One person's rubbish is another person's art

Joanna Langford installs her exhibition "Honey in the Rock" at the Hocken Gallery.
Joanna Langford installs her exhibition "Honey in the Rock" at the Hocken Gallery.
Fantastical landscapes and fragile, teetering structures constructed out of other people's junk are characteristic of Joanna Langford's work. Charmian Smith talks to the 2010 Frances Hodgkins Fellow about her fellowship exhibition at the Hocken.

Discarded keyboards, used green plastic silage wrap and damaged clothes-drying racks are some of the things that inspire artist Joanna Langford to create her whimsical sculptures.

Last year's Frances Hodgkins Fellow at Otago University, she is showing "Honey in the Rock" at the Hocken Gallery.

"I try and use materials that are easy to come by and as much as possible that are already existing - old or recycled materials, and I work a lot in a modular way.

I like to find things that are modular that I can use as building blocks," she said.

After graduating from Canterbury University in 2004, she worked at Wanaka Wastebusters before moving to Wellington.

There she worked part-time at the recycling shop before her fellowship year in Dunedin, and will return to work there after installing her exhibition here.

"It's the perfect place to be to source material.

I try to find things nobody else wants."

Because she does not sell work, she relies on commissions from galleries but they are too inconsistent to live off.

Having another job also helps balance the intensity of making art all the time, she says.

Langford grew up on a farm in Gisborne, running wild, collecting and making things.

She enjoyed art at school and continued with it, studying at polytech in Hamilton then Canterbury University.

Although her whimsical landscapes, miniature high-rise cities complete with LED lights, teetering scaffolding made of kebab sticks, and clouds of coloured plastic bags may look as if they have fantastical stories behind them, she says her fascination is actually with making the installations and seeing how far she can push materials.

She often gives herself the task of working with two or three materials and seeing where it will go.

When Langford gets the items she has collected to her studio, she starts taking them apart and putting them together in different configurations, and the story starts unravelling from that, she said.

"I like that kind of alchemy where you can transform everyday materials - that's more where I'm coming from, but it's all a bit of a mixture."

However, she likes the idea that viewers can imagine what they will in her work, and that it can start an imaginary journey for them.

The central piece in the Hocken exhibition is made of polystyrene balls from an old bean bag Langford has painted orange, yellow plastic shopping bags, and lots of her trademark bamboo kebab sticks stuck together with hot glue in teetering structures.

She started working on it with a drawing in Photoshop, a computer program for editing graphics.

She placed the drawing in a photograph of the gallery so she could work with it virtually.

"I'll also work with the materials in the studio and do a kind of practice to get a sense of what sort of tone I want, and what techniques I want to use.

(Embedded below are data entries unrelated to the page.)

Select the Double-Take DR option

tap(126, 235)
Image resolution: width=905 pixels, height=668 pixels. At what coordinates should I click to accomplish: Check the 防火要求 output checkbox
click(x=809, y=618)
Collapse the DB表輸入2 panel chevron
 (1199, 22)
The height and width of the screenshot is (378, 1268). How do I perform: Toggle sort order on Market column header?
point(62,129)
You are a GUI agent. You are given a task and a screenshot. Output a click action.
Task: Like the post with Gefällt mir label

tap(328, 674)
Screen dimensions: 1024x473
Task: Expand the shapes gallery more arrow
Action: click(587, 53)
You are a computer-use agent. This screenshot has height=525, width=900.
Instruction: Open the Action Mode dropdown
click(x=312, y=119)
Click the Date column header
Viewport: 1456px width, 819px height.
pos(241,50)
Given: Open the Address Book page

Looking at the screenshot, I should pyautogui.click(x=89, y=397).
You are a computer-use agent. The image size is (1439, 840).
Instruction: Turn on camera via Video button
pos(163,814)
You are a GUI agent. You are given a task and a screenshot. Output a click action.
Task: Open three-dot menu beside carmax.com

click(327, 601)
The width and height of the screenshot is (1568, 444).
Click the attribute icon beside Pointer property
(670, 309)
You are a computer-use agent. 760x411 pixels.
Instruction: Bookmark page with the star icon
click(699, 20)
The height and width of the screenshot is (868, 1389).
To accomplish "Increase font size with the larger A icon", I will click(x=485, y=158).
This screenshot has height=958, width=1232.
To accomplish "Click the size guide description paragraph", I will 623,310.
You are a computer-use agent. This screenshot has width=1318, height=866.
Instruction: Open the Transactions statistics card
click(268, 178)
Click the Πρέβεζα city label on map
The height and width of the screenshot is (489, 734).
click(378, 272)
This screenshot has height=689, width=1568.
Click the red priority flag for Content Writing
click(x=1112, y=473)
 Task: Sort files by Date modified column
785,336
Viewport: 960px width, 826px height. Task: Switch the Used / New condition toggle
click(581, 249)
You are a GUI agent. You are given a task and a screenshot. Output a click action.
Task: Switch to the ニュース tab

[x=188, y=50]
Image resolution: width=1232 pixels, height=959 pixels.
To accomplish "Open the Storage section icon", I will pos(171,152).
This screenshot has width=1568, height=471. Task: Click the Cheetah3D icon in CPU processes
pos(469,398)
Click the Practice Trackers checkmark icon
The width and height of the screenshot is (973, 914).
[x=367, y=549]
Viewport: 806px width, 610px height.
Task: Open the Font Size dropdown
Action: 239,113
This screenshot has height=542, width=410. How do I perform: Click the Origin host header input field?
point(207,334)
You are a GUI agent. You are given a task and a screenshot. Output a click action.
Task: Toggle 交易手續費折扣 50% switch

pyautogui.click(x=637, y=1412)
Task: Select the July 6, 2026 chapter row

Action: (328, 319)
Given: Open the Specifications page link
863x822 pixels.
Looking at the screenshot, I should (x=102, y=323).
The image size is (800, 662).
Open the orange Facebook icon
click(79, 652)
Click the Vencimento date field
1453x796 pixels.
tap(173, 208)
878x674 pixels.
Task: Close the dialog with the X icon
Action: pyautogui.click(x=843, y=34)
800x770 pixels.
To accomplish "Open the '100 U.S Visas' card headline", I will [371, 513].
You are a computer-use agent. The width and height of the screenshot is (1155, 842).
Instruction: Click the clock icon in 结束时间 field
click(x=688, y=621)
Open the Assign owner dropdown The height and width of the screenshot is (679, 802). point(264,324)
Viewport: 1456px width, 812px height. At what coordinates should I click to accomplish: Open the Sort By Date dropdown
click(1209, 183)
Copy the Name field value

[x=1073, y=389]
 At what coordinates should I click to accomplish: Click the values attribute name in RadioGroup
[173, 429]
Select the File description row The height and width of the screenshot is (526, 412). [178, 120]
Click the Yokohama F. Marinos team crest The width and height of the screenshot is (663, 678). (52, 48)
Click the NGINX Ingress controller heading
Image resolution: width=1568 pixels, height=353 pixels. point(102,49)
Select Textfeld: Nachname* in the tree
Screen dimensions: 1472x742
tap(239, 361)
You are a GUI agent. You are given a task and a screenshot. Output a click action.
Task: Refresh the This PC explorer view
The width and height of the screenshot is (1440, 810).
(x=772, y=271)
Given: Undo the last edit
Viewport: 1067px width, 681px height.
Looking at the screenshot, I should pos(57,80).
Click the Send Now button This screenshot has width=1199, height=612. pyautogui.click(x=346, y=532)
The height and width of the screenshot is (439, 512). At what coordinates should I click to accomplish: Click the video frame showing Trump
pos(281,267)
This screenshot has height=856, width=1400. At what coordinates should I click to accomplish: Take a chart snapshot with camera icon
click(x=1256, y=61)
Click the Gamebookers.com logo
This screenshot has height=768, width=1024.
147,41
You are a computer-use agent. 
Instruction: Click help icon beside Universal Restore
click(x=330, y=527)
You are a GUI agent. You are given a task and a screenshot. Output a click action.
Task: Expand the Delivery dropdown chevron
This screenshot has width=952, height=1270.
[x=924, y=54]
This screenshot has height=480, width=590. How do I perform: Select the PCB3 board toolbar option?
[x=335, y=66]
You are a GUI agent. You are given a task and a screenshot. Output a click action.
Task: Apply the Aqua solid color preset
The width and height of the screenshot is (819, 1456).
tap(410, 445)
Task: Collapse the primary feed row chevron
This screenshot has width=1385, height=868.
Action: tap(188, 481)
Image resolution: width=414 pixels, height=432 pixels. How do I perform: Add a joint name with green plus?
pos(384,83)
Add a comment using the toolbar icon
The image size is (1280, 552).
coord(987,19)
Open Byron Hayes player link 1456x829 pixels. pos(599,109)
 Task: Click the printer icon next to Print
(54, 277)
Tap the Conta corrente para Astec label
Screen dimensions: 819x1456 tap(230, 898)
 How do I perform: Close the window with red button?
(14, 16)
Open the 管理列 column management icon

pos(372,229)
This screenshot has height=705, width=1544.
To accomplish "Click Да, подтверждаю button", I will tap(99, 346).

I try to have modular things ready to make it as easy as I can, depending on the time I have to install.

"When I get to the gallery, I try and respond to the actual space when I start to install it."

The more time Langford gets to work in the space, the more site-responsive the work gets, she says.

She had 10 days to install her exhibition at the Hocken, and decided that besides the works she had planned, she wanted to build a scaffold structure that responded architecturally to the place.

Also in the show is a digital animation, the result of an artist's residency in Iceland in 2008.

She developed a fictional landscape from images she took of lava fields and buildings.

"I like landscapes that lie in the balance that could be fictional or real. As research I try to travel to places that hang in the balance, like Iceland or Peru or Turkey."

Here she's been fascinated with the Organ Pipes stone formation on Mt Cargill, and its connection with the city.

Langford thinks of her work as a continuous project, with things on the boil until they come to a full stop in an exhibition.

During her fellowship year, she had five shows around New Zealand - two in Wellington, and one each in Christchurch, Gisborne and Hokianga.

She was constructing another work for Scape in Christchurch when the February earthquake struck.

It was to be made out of silage wrap and milk containers and sit on crane masts, she says, but now she doesn't know when it will be finished.

After the Hocken exhibition, she will show works from the past 10 years at Pataka in Porirua, Wellington.

Her earlier works have been dismantled and stored in boxes.

She plans to reconfigure them, trying to reassemble the components - although she probably won't be able to avoid tweaking them, she says.

See it

"Honey in the Rock" by Joanna Langford, 2010 Frances Hodgkins Fellow at the University of Otago, is at the Hocken until April 4.